Flushing and Replacing Engine Coolant

Engine coolant maintenance is critical to the life of your engine. Automotive cooling systems are tasked with dissipating the heat generated by the engine to keep it at its most efficient operating temperature. The cooling system is designed to get the engine up to the correct operating temperature as soon as possible and to keep it at that temperature regardless of the operating conditions.

Proper temperature is important for the life of the engine. The exhaust system takes away much of the heat however parts of the engine, such as the cylinder walls, piston, and cylinder head absorb large amounts of the heat. If the engine gets too hot engine parts could expand causing engine seizure and premature wear due to a thinner oil film which could result in a ruined engine. The opposite, an engine running at too low a temperature, is inefficient, results in dirty oil, deposits, poor fuel mileage, and increased exhaust emissions.
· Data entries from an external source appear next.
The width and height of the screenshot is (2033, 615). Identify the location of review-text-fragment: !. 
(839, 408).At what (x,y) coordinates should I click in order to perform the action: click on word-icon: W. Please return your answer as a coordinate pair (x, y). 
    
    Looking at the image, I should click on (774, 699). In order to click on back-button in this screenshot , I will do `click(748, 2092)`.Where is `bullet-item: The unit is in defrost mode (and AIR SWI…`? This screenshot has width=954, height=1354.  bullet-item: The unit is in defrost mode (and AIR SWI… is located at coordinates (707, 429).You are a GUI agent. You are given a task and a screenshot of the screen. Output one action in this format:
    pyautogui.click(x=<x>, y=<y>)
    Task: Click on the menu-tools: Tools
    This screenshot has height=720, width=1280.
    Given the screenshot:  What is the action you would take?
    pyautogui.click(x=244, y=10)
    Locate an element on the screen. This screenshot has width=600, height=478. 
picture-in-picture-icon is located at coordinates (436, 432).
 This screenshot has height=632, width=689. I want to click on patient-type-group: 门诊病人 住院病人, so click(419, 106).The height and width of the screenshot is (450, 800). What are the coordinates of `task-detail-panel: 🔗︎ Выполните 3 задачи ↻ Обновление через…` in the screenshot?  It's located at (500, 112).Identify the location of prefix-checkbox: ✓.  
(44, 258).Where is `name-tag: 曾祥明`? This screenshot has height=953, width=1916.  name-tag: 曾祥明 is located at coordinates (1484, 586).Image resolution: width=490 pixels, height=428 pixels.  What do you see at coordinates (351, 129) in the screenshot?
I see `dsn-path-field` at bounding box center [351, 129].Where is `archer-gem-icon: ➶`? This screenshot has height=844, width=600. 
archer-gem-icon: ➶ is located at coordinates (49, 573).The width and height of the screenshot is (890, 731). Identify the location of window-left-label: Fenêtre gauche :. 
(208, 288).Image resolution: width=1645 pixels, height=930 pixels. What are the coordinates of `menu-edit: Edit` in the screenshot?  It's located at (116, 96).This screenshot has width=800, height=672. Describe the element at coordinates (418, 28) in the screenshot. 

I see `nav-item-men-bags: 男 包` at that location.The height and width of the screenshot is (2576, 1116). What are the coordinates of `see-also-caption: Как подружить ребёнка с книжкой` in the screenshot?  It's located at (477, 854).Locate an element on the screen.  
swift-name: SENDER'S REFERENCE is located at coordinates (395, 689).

Your typical water-cooled engine consists of: a 50/50 mix of antifreeze coolant and water, a thermostat used to bring it up to operating temperature, a water pump to circulate the coolant between the engine block passages and the radiator, radiator cap, cooling fan, hoses, the heater core, and an expansion (overflow) tank. The engine coolant plays a critical role in preventing overheating, and keeping corrosion and sediment from damaging the metal, plastic, and rubber parts that make up the cooling system.

Refer to your owner's manual for coolant change frequency. Typically every two-three years unless your car is equipped with a lifetime coolant.

Parts / Tools needed:

  • Coolant type recommended by your owner's manual
  • Distilled water (makes coolant more stable and less corrosive)
  • Coolant funnel
  • Coolant drain pan
  • Drive socket set
  • Drive-on ramps, or floor-jack and jack stands
  • Owners manual

Note: Skip steps 9, 11, 13, and 14 if your engine does not have a bleed value.

1. Visual inspection – Drive your car to obtain normal operating temperature. Turn off your engine and check for coolant leaks. Check your hoses for any cracks. Squeeze the radiator connector hoses. If they are stiff they will need replacement. Wait until your vehicle cools down before removing the radiator cap and checking for signs of wear and corrosion. Inspect the fan.

2. Raise and support the car using proper safety precautions.

3. Remove under-engine splash shields as applicable.

4. Remove the radiator cap and engine block drain plug and drain into a coolant drain pan.

5. Remove radiator drain plug and drain into the coolant drain pan.

6. Install drain plugs and fill with distilled water (for system flush). Run engine to normal operating temperature with heater set to high.

7. Drain the distilled water (steps 4 & 5)

8. Install drain plugs

9. Remove bleed valve / plug (typically located near top of radiator if your car has one). This helps to evacuate the air from the radiator as you are adding the new coolant.

10. Add fresh coolant to 1/2 of the system capacity and use distilled water for the rest.

11. Replace bleed valve loosely.

12. Start your engine and let it run to operating temperature with the heater on. Add additional water as needed to bring the level up to capacity.

13. Check the bleed valve to see if all the air is out of the system. Tighten the bleed valve if you see a small amount of fluid escaping from the bleed valve.

14. Replace the radiator cap.

15. Fill the overflow tank to the proper level for a warm engine as indicated on the tank.

16. Old coolant disposal – Check with you local recycling / hazardous waste collection service.

Serving your engine coolant along with all other required maintenance will prevent corrosion damage to your cooling system and keep your engine running at the proper temperature. Before starting on any do it yourself project be sure to consult your owner's manual for the proper parts and fluids needed.